Предбанник дремоты, всего и только. А теперь вот доктор рекомендует для здоровья души и тела. Приглашает здесь осмотреться, повольготнее расположиться. Тут, говорит, объявлена зона мира с самим собой. Здесь, растолковывает, могут встретиться Сознание с Подсознанием, пожать друг дружке лапки и подписать договор о дружбе до гробовой доски.

Нужно, говорит, только найти дырочку между ними. Если попадешь, будет чудо: окажешься в нежных сумерках Вечной Зари...

Там, там, если вглядеться внимательнее, можно увидеть Скрюченного Человечка, своего двойнички, совсем маленького. Посмотреть, чем он занят, понаблю дать, чем живет. Когда на фокус наведешь, видно, что Человечек, умываясь Покоем, постепенно раскрючивается... Расправляет тельце... А потом начинает плавать в Свободе и расти, и даже летать... Просторно ему! Комнатенка тоже растет вместе с ним, беспредельно... Захочет-— сможет вздохнуть и выйти...

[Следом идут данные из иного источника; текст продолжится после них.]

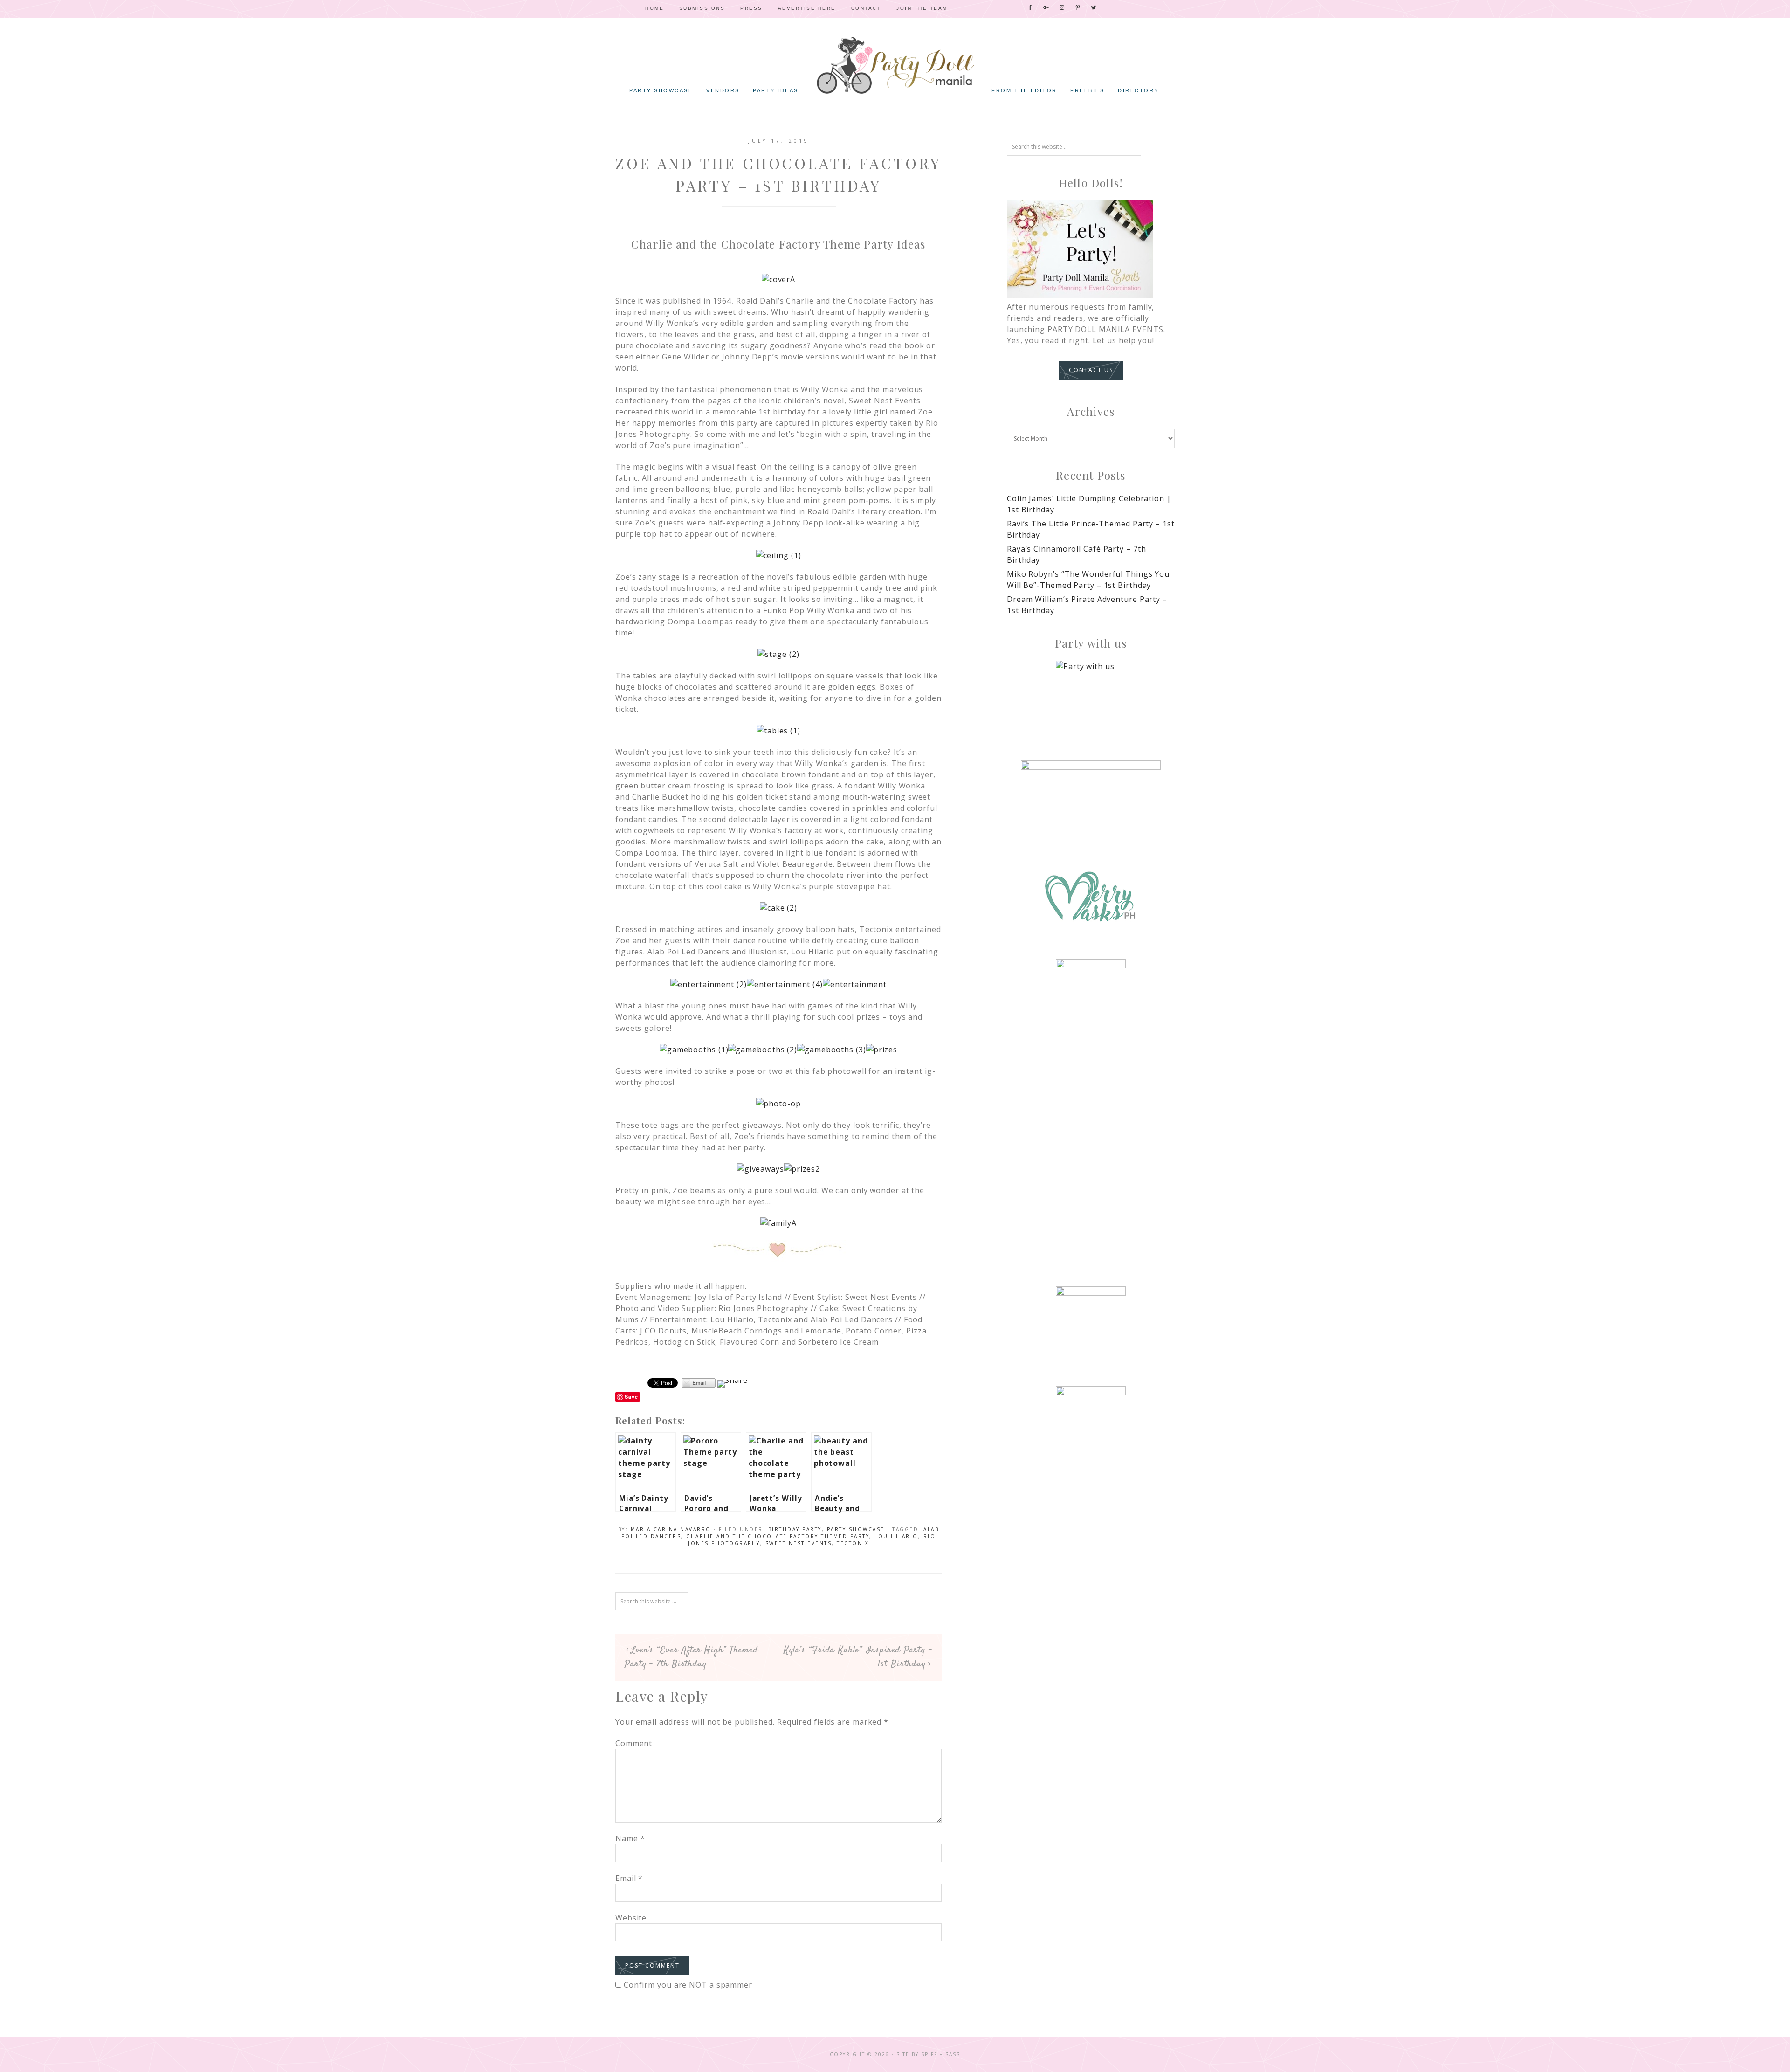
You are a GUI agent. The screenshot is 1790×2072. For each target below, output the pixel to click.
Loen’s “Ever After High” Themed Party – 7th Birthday (691, 1657)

Но какая, спрашивается, гарантия, что, очутившись снаружи, совсем голенький (никакая одежка души не согреет) — какая гарантия в диком холоде жизни, в свирепствующей пустоте — что опять не скрючится, не уменьшится до ничтожной козявки?

Гарантии никакой.

Блажен покой, когда, закрыв окно в ненастный день, мы остаемся дома... В ком нет металла, тем и суждено пожаловать на склад металлолома, тех гнут, и мнут, и плавят, как хотят, пока не отольют искомой формы. О, сколько нас, уступчивых котят, пошло на шапки за доступность корма. А в ком металл — тех можно изломать, но не согнуть. Пока в избытке глупость, легко все положенья принимать и засыпать — но действует упругость. ...Я погибал. Мне выгодный позор знаком до тонкостей, я им проникся еще с дошкольных лет, когда позер во мне уже утюжился и стригся, успешно выступал во всех ролях, какие по сценарию давались. Но зрела тошнота, и на полях заметки кой-какие появлялись...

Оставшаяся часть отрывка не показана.